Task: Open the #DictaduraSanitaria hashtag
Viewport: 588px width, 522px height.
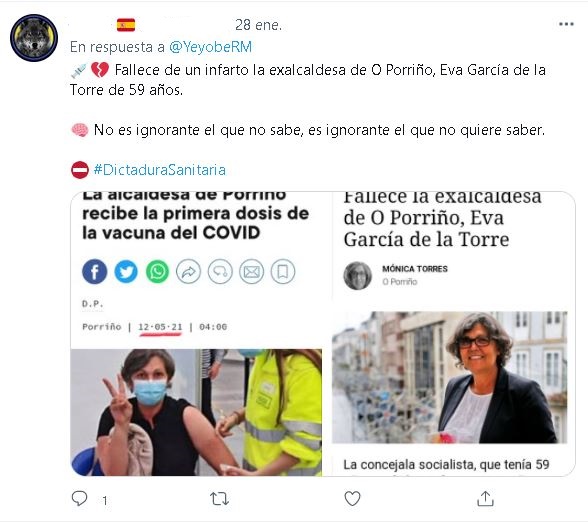Action: 159,170
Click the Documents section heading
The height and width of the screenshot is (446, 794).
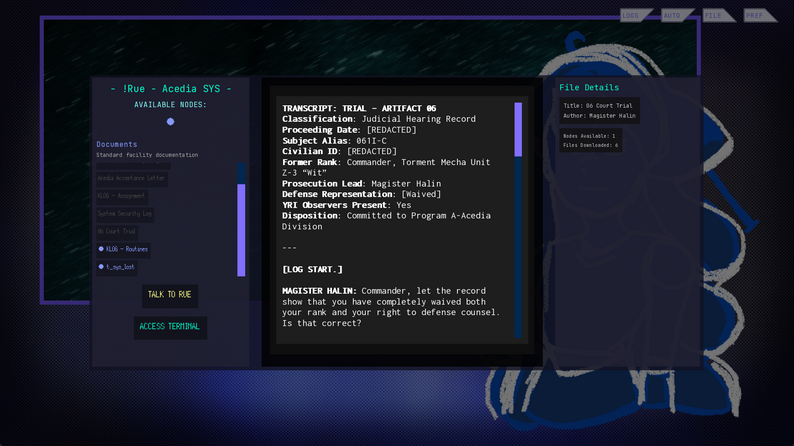click(117, 144)
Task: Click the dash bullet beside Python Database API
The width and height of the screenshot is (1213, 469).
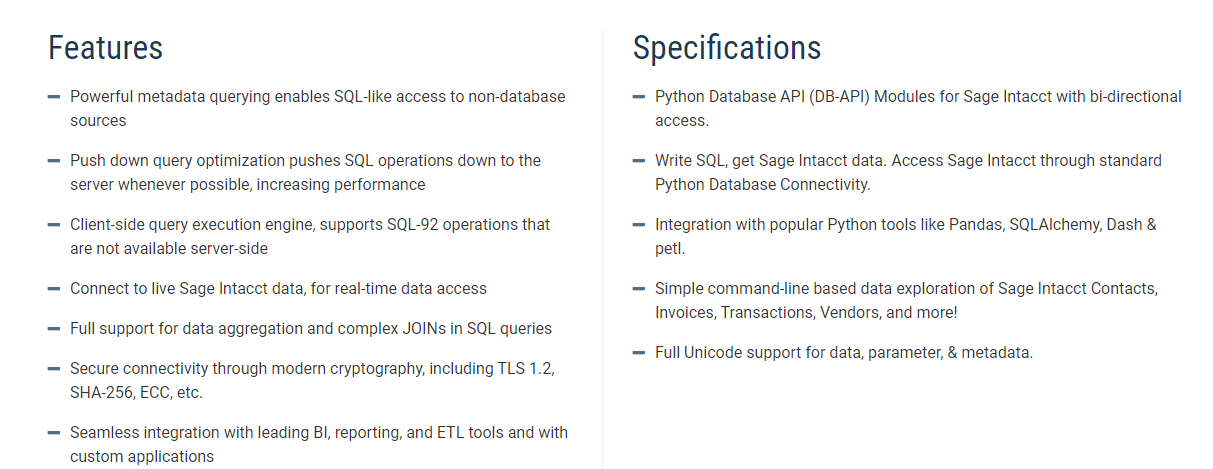Action: coord(639,97)
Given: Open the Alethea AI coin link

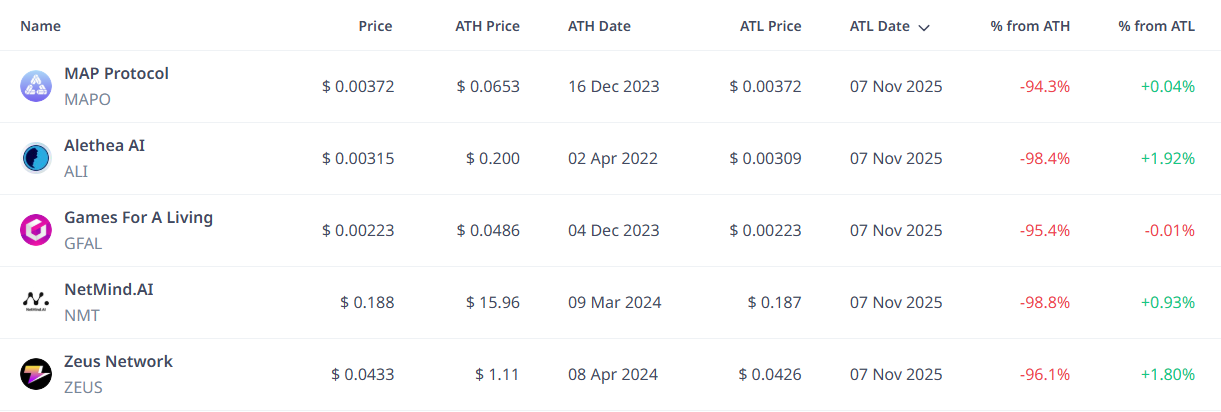Looking at the screenshot, I should coord(104,146).
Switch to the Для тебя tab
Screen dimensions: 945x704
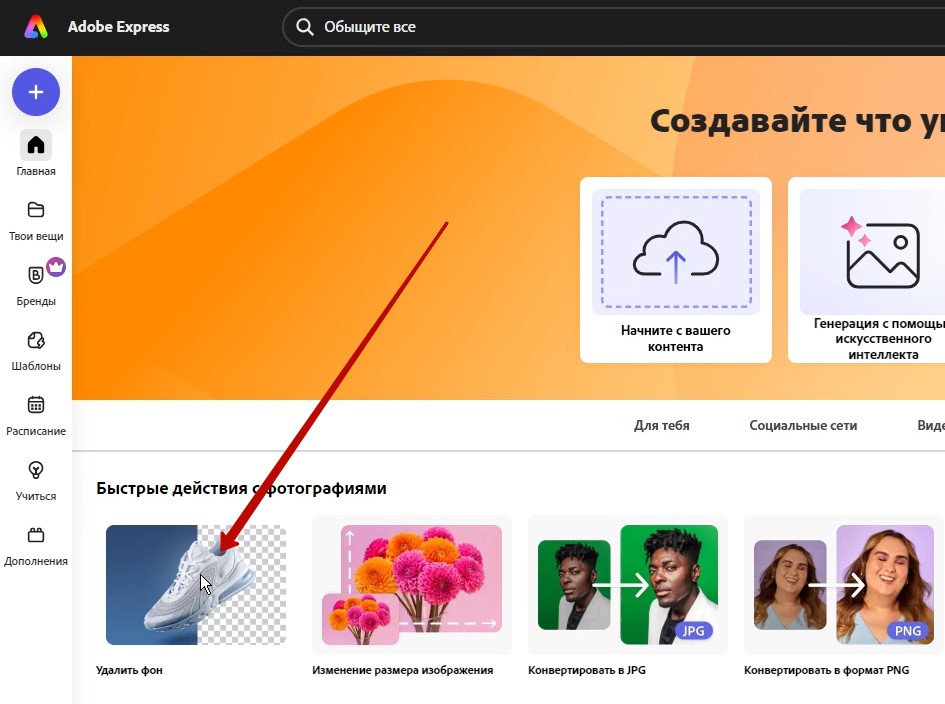pos(661,425)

^^^^^^^^

→ Task goal:
Once you find the line containing "Switch to the Для тебя tab", transcribe it and each line after it to the end of the records exactly, and leave out the pictures.

→ Response for this exercise:
Switch to the Для тебя tab
Screen dimensions: 945x704
pos(661,425)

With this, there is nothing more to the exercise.